-- Entries supplied follows --

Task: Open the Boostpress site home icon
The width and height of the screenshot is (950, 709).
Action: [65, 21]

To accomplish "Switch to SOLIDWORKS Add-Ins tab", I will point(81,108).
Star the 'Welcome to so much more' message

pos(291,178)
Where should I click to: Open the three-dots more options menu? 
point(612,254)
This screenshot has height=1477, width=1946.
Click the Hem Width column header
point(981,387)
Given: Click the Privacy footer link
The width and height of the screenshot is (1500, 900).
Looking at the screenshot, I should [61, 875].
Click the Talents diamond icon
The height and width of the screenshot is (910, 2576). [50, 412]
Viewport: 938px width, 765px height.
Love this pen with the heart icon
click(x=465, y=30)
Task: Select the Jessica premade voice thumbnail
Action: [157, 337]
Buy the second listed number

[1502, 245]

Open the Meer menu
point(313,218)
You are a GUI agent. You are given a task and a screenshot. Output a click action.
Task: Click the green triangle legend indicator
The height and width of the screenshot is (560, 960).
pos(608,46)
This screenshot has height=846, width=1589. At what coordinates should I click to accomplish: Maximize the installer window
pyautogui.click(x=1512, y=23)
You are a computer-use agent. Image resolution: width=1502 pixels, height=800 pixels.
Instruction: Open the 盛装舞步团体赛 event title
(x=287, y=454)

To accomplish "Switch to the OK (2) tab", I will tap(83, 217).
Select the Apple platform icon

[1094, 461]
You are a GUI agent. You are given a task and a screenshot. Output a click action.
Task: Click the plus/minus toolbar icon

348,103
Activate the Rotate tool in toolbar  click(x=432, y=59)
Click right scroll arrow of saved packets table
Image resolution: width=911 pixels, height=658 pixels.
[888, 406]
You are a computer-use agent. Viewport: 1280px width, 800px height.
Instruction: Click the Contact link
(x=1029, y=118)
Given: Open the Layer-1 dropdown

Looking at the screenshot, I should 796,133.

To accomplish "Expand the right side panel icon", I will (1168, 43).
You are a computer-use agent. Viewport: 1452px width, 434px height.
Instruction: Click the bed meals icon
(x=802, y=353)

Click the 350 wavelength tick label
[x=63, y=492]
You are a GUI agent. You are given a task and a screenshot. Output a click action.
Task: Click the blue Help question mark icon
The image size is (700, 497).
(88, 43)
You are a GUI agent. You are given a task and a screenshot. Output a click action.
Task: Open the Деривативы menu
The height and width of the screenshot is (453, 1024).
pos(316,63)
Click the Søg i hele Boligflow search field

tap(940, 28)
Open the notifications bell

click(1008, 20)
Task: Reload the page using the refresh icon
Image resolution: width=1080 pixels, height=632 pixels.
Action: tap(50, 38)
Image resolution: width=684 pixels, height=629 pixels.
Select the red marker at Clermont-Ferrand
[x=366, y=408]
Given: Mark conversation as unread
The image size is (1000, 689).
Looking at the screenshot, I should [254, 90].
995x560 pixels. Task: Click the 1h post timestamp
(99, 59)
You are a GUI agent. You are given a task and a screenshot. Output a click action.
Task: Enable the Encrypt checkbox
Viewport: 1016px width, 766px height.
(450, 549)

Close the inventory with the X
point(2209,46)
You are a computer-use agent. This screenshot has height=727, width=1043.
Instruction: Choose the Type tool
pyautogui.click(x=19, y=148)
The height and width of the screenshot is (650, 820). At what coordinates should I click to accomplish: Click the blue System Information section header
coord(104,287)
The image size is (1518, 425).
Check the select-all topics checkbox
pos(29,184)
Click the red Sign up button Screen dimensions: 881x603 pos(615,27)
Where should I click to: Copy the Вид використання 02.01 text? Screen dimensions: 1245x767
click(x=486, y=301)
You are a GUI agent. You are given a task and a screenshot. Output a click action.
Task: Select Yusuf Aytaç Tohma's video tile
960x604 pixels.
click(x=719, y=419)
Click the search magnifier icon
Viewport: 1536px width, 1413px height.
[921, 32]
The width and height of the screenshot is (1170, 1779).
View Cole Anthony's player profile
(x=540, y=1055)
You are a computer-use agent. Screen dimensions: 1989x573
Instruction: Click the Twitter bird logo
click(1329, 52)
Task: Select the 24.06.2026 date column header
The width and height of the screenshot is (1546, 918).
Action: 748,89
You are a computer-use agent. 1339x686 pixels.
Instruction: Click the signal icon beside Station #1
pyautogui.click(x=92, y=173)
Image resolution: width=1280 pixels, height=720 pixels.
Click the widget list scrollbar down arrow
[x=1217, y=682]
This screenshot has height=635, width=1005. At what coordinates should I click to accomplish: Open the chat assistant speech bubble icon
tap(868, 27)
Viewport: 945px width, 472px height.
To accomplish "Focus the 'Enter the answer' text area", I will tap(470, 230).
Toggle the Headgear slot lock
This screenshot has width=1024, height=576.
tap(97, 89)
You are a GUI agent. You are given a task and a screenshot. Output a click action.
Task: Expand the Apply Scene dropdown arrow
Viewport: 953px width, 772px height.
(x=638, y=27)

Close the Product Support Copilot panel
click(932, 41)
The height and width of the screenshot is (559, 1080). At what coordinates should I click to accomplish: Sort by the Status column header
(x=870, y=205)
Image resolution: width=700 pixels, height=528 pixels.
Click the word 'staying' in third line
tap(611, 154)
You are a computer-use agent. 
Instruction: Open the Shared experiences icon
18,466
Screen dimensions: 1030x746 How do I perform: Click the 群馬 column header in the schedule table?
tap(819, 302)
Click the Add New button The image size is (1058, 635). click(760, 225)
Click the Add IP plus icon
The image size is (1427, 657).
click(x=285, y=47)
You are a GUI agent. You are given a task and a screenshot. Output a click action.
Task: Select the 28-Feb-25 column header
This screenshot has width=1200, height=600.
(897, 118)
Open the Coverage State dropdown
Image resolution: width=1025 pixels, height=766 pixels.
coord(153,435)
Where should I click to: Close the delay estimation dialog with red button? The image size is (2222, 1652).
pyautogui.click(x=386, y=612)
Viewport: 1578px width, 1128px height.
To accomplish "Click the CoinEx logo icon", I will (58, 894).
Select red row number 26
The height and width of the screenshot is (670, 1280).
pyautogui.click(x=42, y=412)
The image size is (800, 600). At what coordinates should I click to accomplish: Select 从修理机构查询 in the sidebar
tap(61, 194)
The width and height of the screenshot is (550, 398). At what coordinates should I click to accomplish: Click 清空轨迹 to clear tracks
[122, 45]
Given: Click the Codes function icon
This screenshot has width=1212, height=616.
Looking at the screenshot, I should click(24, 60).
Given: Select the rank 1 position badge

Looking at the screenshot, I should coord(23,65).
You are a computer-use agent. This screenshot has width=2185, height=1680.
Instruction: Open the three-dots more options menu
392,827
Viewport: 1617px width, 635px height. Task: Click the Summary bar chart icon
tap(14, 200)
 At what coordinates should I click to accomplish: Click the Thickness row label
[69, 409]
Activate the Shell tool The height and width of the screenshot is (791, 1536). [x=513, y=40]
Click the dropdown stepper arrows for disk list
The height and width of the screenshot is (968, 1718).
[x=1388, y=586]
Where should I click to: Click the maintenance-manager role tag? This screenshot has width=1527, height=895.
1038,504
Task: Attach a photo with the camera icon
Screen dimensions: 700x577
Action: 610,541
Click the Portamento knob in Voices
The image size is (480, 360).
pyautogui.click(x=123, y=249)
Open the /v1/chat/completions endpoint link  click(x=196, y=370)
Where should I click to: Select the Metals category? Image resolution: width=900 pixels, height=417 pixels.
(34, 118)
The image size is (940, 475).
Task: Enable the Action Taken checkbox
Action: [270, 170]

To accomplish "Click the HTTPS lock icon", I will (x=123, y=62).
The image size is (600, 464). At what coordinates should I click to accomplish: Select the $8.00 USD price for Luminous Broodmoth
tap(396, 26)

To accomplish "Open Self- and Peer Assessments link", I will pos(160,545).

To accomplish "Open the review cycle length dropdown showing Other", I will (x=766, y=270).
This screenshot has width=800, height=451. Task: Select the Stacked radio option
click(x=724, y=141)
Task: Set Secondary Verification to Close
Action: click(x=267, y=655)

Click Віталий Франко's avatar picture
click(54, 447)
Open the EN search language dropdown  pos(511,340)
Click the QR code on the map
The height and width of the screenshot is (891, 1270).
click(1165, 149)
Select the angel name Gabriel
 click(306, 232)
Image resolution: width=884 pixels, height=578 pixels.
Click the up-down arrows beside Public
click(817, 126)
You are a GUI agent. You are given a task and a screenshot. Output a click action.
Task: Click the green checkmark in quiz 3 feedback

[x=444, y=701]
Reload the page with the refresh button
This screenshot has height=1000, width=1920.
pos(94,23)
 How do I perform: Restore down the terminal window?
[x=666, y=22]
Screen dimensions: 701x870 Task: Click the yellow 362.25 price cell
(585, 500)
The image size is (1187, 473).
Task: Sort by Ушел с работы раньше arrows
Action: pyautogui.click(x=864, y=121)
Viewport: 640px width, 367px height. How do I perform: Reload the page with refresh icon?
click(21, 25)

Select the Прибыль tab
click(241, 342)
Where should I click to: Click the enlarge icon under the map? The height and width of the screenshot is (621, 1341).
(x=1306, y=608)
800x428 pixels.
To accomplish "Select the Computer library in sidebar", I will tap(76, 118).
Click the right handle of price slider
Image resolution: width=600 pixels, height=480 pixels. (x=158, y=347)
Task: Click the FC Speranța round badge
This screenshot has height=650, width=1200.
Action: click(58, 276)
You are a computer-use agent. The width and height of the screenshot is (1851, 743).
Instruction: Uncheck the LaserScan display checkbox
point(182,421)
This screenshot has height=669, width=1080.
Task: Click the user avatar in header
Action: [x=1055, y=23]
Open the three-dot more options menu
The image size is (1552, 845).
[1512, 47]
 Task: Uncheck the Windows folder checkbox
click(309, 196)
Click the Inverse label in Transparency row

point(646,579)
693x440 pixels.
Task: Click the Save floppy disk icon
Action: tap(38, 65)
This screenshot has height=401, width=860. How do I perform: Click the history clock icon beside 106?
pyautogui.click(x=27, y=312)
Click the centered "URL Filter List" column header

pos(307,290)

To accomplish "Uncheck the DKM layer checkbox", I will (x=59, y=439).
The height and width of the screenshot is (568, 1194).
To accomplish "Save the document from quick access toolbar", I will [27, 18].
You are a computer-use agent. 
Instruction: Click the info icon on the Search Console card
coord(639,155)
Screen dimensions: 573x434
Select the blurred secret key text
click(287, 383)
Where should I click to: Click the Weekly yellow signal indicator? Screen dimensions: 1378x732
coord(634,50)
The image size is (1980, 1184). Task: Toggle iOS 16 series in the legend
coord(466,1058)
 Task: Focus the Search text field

-- Entries supplied concluded --

Starting at the line that contains "Task: Uncheck the Windows folder checkbox", retype each remaining line of the records exactly; that line and the last line are both included.

Written response
 Task: Uncheck the Windows folder checkbox
click(309, 196)
Click the Inverse label in Transparency row

point(646,579)
693x440 pixels.
Task: Click the Save floppy disk icon
Action: tap(38, 65)
This screenshot has height=401, width=860. How do I perform: Click the history clock icon beside 106?
pyautogui.click(x=27, y=312)
Click the centered "URL Filter List" column header

pos(307,290)

To accomplish "Uncheck the DKM layer checkbox", I will (x=59, y=439).
The height and width of the screenshot is (568, 1194).
To accomplish "Save the document from quick access toolbar", I will [27, 18].
You are a computer-use agent. 
Instruction: Click the info icon on the Search Console card
coord(639,155)
Screen dimensions: 573x434
Select the blurred secret key text
click(287, 383)
Where should I click to: Click the Weekly yellow signal indicator? Screen dimensions: 1378x732
coord(634,50)
The image size is (1980, 1184). Task: Toggle iOS 16 series in the legend
coord(466,1058)
 Task: Focus the Search text field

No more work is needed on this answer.